Soyons franc : j’ai failli lâcher ce livre assez rapidement. Non qu’il soit difficile à lire : bien au contraire, le style est alerte, vivant, direct, très « dans l’air du temps ». La narratrice, Blanca, femme de quarante ans, vient de perdre sa mère. Elle semble tout à fait sympathique, intelligente, libérée, maternelle, aimant les hommes, ses enfants et l’humanité entière aussi, probablement… L’essentiel se passe à Cadaquès, l’un des plus beaux villages de la Costa Brava, en Catalogne.
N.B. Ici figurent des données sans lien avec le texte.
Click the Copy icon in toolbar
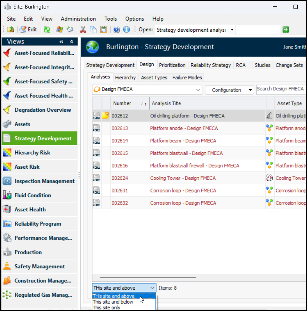The height and width of the screenshot is (311, 307). 93,30
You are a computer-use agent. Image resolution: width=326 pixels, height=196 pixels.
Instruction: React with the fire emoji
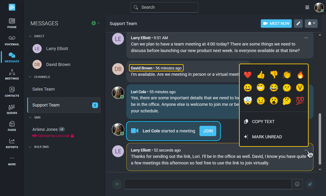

C’est l’été, la maison est pleine de monde, ses deux enfants adorables, des amies de longue date, ses deux ex-maris et leurs compagnes, adultes charmants et même pas trop chiants …. Tout ce monde bavarde, fait du bateau, marivaude plus ou moins, s’introspecte. Joli exemple de la classe moyenne supérieure, pas richissime mais sans vrai souci matériel, à part les rides qui apparaissent et quelques soucis existentiels. On se croit dans un film de Claude Sautet. Romy Schneider aurait été parfaite dans le personnage de Blanca.
Mais est-ce que cela fait un bon livre ?
J’ai mis un certain temps à en être persuadé. Joliment écrit avec les tics à la mode, ce récit enfile les clichés post modernes sur l’amour, le sexe, les enfants, dans une atmosphère libérée où les joints rejoignent les amours ou les délitent. Blanca mène « une vie désordonnée et enfantine » qui exaspère parfois son entourage tout en la partageant. Si ce livre n’avait été qu’une description d’un petit pan de notre société repue et libérée, il aurait été vite insupportable..
Mais, avant tout, ce livre est un dialogue entre Blanca et sa mère qu’elle vient d’enterrer. C’est un livre sur le deuil, qui ne verse pas dans l’affliction, les larmes, les remords ou les revanches. C’est un livre pour faire face à la solitude, même quand on est entouré, pour faire face à la perte : « (…) je crois que nous sommes davantage les choses que nous avons perdues que celles que nous avons ». C’est un livre pour comprendre pourquoi c’est la première fois qu’on regarde seul un lever de soleil. Mais « ça aussi, ça passera ». Ce moment de solitude n’est juste qu’une nouvelle étape à passer, à franchir, encore…
Malgré ses facilités, cela vaut le coup d’aller au bout de ce livre pour y recueillir ce qui n’est pas seulement une réflexion sur le deuil, mais une expérience humaine et charnelle dans ce monde où les seuls paradis sont artificiels.